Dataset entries
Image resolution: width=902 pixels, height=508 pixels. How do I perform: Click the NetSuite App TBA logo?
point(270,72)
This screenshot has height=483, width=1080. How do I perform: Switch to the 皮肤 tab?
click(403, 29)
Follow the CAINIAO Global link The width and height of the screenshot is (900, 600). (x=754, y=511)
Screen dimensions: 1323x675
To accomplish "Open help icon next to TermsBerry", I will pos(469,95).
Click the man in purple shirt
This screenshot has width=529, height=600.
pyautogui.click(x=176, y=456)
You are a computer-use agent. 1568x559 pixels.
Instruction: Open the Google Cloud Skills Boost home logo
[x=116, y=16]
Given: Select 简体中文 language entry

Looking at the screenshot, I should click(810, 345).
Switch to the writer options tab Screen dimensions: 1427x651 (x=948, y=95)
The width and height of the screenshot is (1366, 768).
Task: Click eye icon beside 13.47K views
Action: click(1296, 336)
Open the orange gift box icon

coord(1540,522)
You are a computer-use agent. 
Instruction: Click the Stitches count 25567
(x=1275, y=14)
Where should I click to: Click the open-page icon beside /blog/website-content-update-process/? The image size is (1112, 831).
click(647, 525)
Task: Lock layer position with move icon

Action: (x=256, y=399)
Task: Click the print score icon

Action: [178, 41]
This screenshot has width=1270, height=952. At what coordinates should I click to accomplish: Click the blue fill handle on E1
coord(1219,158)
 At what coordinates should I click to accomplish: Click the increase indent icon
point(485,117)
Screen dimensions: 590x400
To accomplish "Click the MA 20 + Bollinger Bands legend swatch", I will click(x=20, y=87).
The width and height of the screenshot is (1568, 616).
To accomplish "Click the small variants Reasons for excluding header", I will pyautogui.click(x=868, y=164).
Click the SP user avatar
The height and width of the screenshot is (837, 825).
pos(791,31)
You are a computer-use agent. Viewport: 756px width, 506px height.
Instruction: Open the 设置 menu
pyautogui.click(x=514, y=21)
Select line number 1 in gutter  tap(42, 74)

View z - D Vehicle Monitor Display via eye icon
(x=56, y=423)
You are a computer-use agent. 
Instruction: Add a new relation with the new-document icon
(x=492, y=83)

# Task instructions
If the string "will" is in a line of the entries, pick that line out.

# Written answer
To accomplish "Open help icon next to TermsBerry", I will pos(469,95).
To accomplish "Click the MA 20 + Bollinger Bands legend swatch", I will click(x=20, y=87).
To accomplish "Click the small variants Reasons for excluding header", I will pyautogui.click(x=868, y=164).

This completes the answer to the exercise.